### Pasaje elegido
Cuento de Navidad, la Navidad Somalí

TEMAS CON VISIÓN

El F-18 estadounidense volaba muy bajo. El estruendo fue ensordecedor. Había roto la barrera del sonido. El sonido pareció la implosión de una potente bomba. Los cristales vibraron con tal fuerza que se descompusieron en miles de fragmentos.

En México era de madrugada. En España ya era de mañana. En Mogadiscio, la capital de Somalia, quedaban muy pocas horas para el nuevo año. El sonido sordo de cómo aquel supersónico de guerra estadounidense atravesó la barrera del sonido, fue el preludio de un nuevo año, la primera campanada de una ristra de once campanadas más.

 Se oyeron muy nítidas dos ráfagas de armas semiautomáticas. Luego el silencio. El silencio ensordecedor; ese silencio que riega cerebros, que se escuchan como villancicos de occidente; sólo que estos hablan de tristeza y hambre, de mucha hambre y de muerte.

El día anterior llegábamos de un viaje de más de ocho horas. Ocho malditas horas para hacer escasos ciento cincuenta kilómetros, el recorrido que había de Bairoa a Mogadiscio, las dos ciudades más importantes de Somalia. Fue un viaje duro, pesado. Íbamos subidos en un destartalado jeep, un jeep de esos que sólo se ven en las películas. Cada kilómetro que recorríamos era un canto a la vida, una certeza absoluta de que estábamos vivos. Pero todo se vino abajo cuando entramos a las puertas de Mogadiscio.

Tres jóvenes, tres niños que jugaban a ser mayores detuvieron el coche. Nos hicieron bajar a punta de pistola. Las mirillas de los AK 47 nos miraban amenazantes en el compromiso de que, con tan sólo un guiño, un escarceo, era suficiente como para vaciarnos los cargadores. Eran ladrones. Querían robarnos. Nos pidieron los pasaportes, el dinero, la cámara. Lo querían todo. Eran jóvenes armados ante unos periodistas también armados, pero de verdad y de palabra. Nada más, nada menos.

Estaban arriba de cat, esa droga letal que juntaba días con noches para no dormir. Se trataba de un alucinógeno que les hacía ser valientes para asesinar sin remordimientos. Entonces Boro, un adolescente que siempre nos acompañaba, golpeó a uno de ellos en la cara. Escuchamos tiros en el aire. Lo hicieron para amedrentarnos. Después, después una ráfaga. Un segundo tan sólo de vida y de muerte en ese último día de 1993. El brazo de Boro había sido más rápido que la mirilla del Kalasnikov. Aquel puñetazo los ahuyentó. Salieron corriendo. Pudo haber sido efecto del cat. Pudo haber sido una ley divina. Tal vez la conjunción de ambas cosas.

### Bloque de datos

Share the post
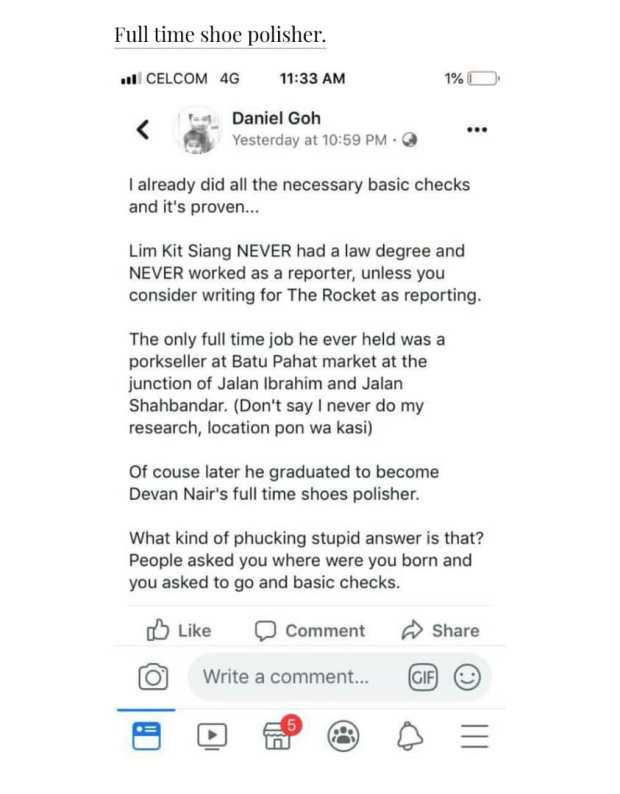 (440, 630)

### Tarea 1
Contesta estas preguntas sobre el cuento de la Navidad somalí:
(a) ¿Qué avión rompió la barrera del sonido?
(b) ¿Cuántos kilómetros separaban Bairoa de Mogadiscio?
(c) ¿Qué hizo Boro a uno de los jóvenes armados?
### Tarea 2
Sigue escribiendo el cuento de la Navidad somalí a partir de su última frase.

### Resultado 1
(a) Un F-18 estadounidense.
(b) Escasos ciento cincuenta kilómetros.
(c) Lo golpeó en la cara.

### Resultado 2
Aquella noche recordamos nuestra entrada en Mogadiscio y cómo rompió la barrera del sonido el F 18 y también el momento en el que una muchedumbre nos rodeó porque éramos occidentales. Aquella noche volvimos a recordar aquel hospital insalubre infectado de moscas. Recordamos su olor, también ese olor putrefacto porque los muertos no cabían en la morgue y los dejaban en las calles.

Recordamos a los niños que no jugaban porque no tenían con qué., aquellos niños cuyo porvenir era tan incierto como el siguiente segundo.

Recordamos también el día que cubrimos aquella feroz batalla de los dos señores de la guerra Mohamed Farrah Aidid y Ali Mohamed por el control de una maldita calle.

Aquella noche cenamos con otros compañeros, había mexicanos y franceses y británicos y estadounidenses. Cada uno llevó su lata de conserva preferida. Era un día especial. Entonces alguien sacó una cinta que metió en el casete, una voz mágica, melodiosa, monocorde y algo marchita por el alcohol y el tabaco, empezó a cantar.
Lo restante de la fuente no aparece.